## [What you have to do]
Below are the records; they must be reproduced verbatim.

Listed entries below:

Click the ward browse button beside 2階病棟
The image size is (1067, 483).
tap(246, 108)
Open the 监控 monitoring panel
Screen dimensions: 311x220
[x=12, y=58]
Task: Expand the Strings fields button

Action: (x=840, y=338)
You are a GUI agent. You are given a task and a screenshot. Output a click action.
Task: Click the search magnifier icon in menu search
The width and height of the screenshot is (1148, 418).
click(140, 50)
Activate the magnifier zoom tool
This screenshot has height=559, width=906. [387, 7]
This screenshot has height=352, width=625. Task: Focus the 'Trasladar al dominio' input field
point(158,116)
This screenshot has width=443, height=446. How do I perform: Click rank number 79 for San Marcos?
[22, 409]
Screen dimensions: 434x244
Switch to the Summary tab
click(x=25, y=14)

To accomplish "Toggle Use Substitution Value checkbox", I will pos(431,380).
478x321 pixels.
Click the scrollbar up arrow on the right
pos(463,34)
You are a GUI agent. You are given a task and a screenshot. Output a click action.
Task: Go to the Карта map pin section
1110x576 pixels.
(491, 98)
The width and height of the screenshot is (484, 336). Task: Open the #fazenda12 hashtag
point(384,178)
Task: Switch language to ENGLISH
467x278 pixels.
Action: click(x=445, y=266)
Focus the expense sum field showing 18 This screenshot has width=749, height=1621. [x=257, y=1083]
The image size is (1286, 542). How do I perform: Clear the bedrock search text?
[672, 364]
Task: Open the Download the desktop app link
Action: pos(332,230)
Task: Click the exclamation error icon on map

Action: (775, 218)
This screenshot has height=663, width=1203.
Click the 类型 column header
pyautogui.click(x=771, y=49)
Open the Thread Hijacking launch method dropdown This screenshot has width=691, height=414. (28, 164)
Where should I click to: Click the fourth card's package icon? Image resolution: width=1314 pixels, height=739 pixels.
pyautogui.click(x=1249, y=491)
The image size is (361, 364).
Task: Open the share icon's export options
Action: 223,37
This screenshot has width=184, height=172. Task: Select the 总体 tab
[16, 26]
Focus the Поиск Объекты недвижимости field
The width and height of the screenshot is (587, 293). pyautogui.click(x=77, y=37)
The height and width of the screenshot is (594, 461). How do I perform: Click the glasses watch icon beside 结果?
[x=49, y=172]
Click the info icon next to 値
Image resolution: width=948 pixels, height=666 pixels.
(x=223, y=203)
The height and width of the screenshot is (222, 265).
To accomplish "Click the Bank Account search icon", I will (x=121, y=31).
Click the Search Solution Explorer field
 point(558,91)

End of Listed entries.

## [Output of the exercise]
Click the ward browse button beside 2階病棟
The image size is (1067, 483).
tap(246, 108)
Open the 监控 monitoring panel
Screen dimensions: 311x220
[x=12, y=58]
Task: Expand the Strings fields button

Action: (x=840, y=338)
You are a GUI agent. You are given a task and a screenshot. Output a click action.
Task: Click the search magnifier icon in menu search
The width and height of the screenshot is (1148, 418).
click(140, 50)
Activate the magnifier zoom tool
This screenshot has height=559, width=906. [387, 7]
This screenshot has height=352, width=625. Task: Focus the 'Trasladar al dominio' input field
point(158,116)
This screenshot has width=443, height=446. How do I perform: Click rank number 79 for San Marcos?
[22, 409]
Screen dimensions: 434x244
Switch to the Summary tab
click(x=25, y=14)

To accomplish "Toggle Use Substitution Value checkbox", I will pos(431,380).
478x321 pixels.
Click the scrollbar up arrow on the right
pos(463,34)
You are a GUI agent. You are given a task and a screenshot. Output a click action.
Task: Go to the Карта map pin section
1110x576 pixels.
(491, 98)
The width and height of the screenshot is (484, 336). Task: Open the #fazenda12 hashtag
point(384,178)
Task: Switch language to ENGLISH
467x278 pixels.
Action: click(x=445, y=266)
Focus the expense sum field showing 18 This screenshot has width=749, height=1621. [x=257, y=1083]
The image size is (1286, 542). How do I perform: Clear the bedrock search text?
[672, 364]
Task: Open the Download the desktop app link
Action: pos(332,230)
Task: Click the exclamation error icon on map

Action: (775, 218)
This screenshot has height=663, width=1203.
Click the 类型 column header
pyautogui.click(x=771, y=49)
Open the Thread Hijacking launch method dropdown This screenshot has width=691, height=414. (28, 164)
Where should I click to: Click the fourth card's package icon? Image resolution: width=1314 pixels, height=739 pixels.
pyautogui.click(x=1249, y=491)
The image size is (361, 364).
Task: Open the share icon's export options
Action: 223,37
This screenshot has width=184, height=172. Task: Select the 总体 tab
[16, 26]
Focus the Поиск Объекты недвижимости field
The width and height of the screenshot is (587, 293). pyautogui.click(x=77, y=37)
The height and width of the screenshot is (594, 461). How do I perform: Click the glasses watch icon beside 结果?
[x=49, y=172]
Click the info icon next to 値
Image resolution: width=948 pixels, height=666 pixels.
(x=223, y=203)
The height and width of the screenshot is (222, 265).
To accomplish "Click the Bank Account search icon", I will (x=121, y=31).
Click the Search Solution Explorer field
 point(558,91)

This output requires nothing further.